Question

If the sum of a certain number of terms of the AP 25, 22, 19, …… is 116. Find the last term.

Answer 1

Hint: Use formula of finding sum to find n, Sum = \[\dfrac{n}{2}\left[ 2a+\left( n-1 \right)d \right]\]. Here, n is terms, a is first term and d is common difference then use the formula, \[{{T}_{n}}=a+\left( n-1 \right)d\], to find the last term.

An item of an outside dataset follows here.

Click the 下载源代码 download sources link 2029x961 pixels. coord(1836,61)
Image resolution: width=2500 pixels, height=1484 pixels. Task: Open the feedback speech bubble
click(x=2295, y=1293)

Complete step-by-step answer:
The sequence given is in the form of AP.
At first we briefly understood what is arithmetic progression.
In mathematics, an arithmetic progression (AP) or an arithmetic sequence of numbers such that the difference between the consecutive terms is constant. Here, difference means the second minus first. For instance, the sequence 5, 7, 9, 11, 13, 15 …….. is an arithmetic progression with a common difference of 2.
If the initial term of an arithmetic is considered as a and common difference in successive terms is d, then the \[{{n}^{th}}\] term of a sequence \[\left( {{T}_{n}} \right)\] is denoted by :
\[{{T}_{n}}=a+\left( n-1 \right)d\]
And in general, \[{{T}_{n}}={{T}_{m}}+\left( n-m \right)d\].
A finite portion of an arithmetic progression is called a finite arithmetic progression and sometimes called an arithmetic progression. The sum of finite arithmetic progression is called an arithmetic series.
Let’s first analyze the sequence, its common difference is (22 - 25) which is (- 3), its first term is 25 and let’s suppose it number of terms be n. It’s sum is also given 116.
So, at first we will write formula which is to find sum if a is first term d is difference and n is number of terms,
Sum = \[\dfrac{n}{2}\left[ 2a+\left( n-1 \right)d \right]\]
Here, n will remain n, d will be (- 3), a will be 25 and sum will be 116. So, on substituting we get,
\[116=\dfrac{n}{2}\left[ 50+\left( n-1 \right)\left( -3 \right) \right]\]
Here, on cross multiplication we get,
\[232=n\left[ 50-3n+3 \right]\]
Or
\[n\left( 53-3n \right)=232\]
Now, on simplification and taking all terms on one side we get,
\[53n-3{{n}^{2}}=232\]
Or, \[3{{n}^{2}}-53n+232=0\]
Or, \[3{{n}^{2}}-24n-29n+232=0\]
Hence, on factorizing we get,
\[3n\left( n-8 \right)-29\left( n-8 \right)=0\]
So, \[\left( 3n-29 \right)\left( n-8 \right)=0\]
Hence, \[n=\dfrac{29}{3}\] or 8
As n represents the number of terms so it can’t be a fraction hence 8 is the number of terms.
So, the \[{{8}^{th}}\] term will be the last term.
\[{{T}_{8}}=a+\left( 8-1 \right)d\]
Here, a = 25 and d = - 3
So, \[{{T}_{8}}=25+7\left( -3 \right)\]
\[{{T}_{8}}=25-21=4\]
Hence, last term is 4.

Note: We can also do it in another way. Let the last term be \[{{n}^{th}}\] term, then use formula for \[{{T}_{n}}\] which is \[a+\left( n-1 \right)d\], where a is first term and d is common difference and n represents number of terms. After that use the formula for sum which is \[\dfrac{n}{2}\left( a+l \right)\], where n is number of terms, a is first term and l is the \[{{T}_{n}}\] value and then equate it with 116.